** Begin Provided material **

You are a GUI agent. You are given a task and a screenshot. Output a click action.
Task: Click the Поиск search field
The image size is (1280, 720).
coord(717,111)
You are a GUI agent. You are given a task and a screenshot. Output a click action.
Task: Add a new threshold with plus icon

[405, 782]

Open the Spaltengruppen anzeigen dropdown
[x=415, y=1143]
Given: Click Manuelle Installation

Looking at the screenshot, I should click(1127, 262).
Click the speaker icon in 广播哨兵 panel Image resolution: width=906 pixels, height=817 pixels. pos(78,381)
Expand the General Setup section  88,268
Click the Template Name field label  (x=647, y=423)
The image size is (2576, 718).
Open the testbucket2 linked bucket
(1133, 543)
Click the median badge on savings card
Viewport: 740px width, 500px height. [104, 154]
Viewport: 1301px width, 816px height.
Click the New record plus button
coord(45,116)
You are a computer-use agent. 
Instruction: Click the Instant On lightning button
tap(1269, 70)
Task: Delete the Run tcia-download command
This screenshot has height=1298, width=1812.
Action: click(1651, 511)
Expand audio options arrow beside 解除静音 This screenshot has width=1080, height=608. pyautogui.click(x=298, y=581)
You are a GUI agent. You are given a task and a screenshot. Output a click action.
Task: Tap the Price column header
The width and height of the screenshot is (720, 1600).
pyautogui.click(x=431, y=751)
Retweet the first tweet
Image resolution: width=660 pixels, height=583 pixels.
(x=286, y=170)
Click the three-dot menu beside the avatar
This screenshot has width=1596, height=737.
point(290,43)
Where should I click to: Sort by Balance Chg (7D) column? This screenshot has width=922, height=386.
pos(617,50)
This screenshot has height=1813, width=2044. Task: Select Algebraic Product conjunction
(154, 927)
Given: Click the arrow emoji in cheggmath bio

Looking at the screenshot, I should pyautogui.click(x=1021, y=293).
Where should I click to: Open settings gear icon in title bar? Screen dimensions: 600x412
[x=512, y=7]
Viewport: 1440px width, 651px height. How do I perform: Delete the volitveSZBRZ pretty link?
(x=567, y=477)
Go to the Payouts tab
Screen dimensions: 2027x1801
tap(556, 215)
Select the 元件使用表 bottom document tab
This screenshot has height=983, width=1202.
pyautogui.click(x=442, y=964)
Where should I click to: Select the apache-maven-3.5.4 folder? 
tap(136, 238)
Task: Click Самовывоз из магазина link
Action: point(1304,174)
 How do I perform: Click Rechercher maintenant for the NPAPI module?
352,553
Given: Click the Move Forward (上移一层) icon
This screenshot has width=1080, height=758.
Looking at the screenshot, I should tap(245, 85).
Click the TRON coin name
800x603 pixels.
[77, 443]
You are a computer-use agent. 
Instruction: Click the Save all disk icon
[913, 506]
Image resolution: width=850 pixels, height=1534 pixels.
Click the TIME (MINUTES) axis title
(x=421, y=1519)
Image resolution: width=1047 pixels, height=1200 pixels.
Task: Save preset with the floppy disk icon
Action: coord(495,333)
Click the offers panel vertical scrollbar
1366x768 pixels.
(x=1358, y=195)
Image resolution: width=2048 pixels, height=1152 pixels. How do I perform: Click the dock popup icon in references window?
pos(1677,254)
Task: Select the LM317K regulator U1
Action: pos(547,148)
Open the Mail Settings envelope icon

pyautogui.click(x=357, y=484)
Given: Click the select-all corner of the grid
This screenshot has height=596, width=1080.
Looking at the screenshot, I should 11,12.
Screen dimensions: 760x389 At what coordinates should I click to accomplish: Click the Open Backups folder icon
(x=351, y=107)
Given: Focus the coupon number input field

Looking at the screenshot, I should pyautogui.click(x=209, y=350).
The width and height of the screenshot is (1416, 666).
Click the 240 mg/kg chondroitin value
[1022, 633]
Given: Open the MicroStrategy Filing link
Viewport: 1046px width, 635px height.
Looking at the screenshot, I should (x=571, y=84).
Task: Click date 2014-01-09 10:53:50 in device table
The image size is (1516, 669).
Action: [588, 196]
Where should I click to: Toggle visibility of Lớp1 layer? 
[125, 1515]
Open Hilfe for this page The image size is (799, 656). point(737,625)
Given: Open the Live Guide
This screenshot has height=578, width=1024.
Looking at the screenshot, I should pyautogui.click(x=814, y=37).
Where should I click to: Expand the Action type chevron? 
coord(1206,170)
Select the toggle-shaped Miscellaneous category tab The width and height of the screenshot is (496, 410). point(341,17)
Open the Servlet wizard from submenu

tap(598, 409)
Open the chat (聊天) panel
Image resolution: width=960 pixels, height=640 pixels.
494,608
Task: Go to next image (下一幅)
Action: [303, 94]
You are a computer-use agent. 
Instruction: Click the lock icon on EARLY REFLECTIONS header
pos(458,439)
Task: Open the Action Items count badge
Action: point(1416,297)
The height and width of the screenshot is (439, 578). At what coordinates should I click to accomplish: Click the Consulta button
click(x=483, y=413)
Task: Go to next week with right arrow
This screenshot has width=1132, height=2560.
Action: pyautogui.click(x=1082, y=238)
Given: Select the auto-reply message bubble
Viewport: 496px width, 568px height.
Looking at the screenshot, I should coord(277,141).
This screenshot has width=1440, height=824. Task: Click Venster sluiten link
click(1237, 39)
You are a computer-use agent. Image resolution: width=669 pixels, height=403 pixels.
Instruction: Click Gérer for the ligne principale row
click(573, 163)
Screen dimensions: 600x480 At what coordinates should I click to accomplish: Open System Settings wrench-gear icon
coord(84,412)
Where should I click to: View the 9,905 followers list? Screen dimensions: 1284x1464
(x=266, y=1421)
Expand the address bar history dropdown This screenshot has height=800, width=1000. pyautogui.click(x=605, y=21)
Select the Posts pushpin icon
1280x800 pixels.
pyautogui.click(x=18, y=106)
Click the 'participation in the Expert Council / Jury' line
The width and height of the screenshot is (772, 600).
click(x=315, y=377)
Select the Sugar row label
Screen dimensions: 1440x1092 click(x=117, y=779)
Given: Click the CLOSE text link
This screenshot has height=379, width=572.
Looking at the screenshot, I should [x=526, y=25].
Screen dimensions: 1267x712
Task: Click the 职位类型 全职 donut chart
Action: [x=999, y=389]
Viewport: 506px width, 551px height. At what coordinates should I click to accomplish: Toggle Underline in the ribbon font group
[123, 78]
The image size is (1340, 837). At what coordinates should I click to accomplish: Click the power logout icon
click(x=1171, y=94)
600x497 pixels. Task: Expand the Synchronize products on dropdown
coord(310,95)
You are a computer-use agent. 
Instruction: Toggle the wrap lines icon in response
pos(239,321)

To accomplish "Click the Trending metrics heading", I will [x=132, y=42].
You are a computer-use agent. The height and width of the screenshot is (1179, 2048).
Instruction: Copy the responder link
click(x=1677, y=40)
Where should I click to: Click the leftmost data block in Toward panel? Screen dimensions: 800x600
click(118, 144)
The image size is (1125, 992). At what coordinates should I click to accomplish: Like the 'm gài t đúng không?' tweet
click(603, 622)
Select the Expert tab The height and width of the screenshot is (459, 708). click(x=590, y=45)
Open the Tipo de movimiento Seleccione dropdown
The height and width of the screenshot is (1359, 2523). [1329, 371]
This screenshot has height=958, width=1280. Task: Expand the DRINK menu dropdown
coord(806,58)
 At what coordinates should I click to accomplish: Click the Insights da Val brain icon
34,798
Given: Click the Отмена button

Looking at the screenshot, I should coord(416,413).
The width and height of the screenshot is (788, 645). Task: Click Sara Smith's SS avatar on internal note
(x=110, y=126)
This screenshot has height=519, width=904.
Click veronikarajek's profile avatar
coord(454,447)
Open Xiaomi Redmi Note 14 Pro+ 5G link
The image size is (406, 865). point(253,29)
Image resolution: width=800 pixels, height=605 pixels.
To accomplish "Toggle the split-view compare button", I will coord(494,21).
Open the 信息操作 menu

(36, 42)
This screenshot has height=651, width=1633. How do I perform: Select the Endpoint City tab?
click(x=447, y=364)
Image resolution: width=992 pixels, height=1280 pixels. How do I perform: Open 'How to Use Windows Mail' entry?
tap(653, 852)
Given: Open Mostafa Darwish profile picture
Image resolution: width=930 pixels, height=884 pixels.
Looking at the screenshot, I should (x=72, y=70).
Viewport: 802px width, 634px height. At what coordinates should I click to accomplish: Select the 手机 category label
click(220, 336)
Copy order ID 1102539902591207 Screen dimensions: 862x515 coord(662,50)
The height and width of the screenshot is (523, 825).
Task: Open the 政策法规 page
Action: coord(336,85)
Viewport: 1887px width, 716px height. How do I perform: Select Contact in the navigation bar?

** End Provided material **

### What the task requires
Can you print, word for word, the data from the line with "Given: Click the arrow emoji in cheggmath bio" up to and including the line with "pyautogui.click(x=442, y=964)"?

### Response to this task
Given: Click the arrow emoji in cheggmath bio

Looking at the screenshot, I should pyautogui.click(x=1021, y=293).
Where should I click to: Open settings gear icon in title bar? Screen dimensions: 600x412
[x=512, y=7]
Viewport: 1440px width, 651px height. How do I perform: Delete the volitveSZBRZ pretty link?
(x=567, y=477)
Go to the Payouts tab
Screen dimensions: 2027x1801
tap(556, 215)
Select the 元件使用表 bottom document tab
This screenshot has height=983, width=1202.
pyautogui.click(x=442, y=964)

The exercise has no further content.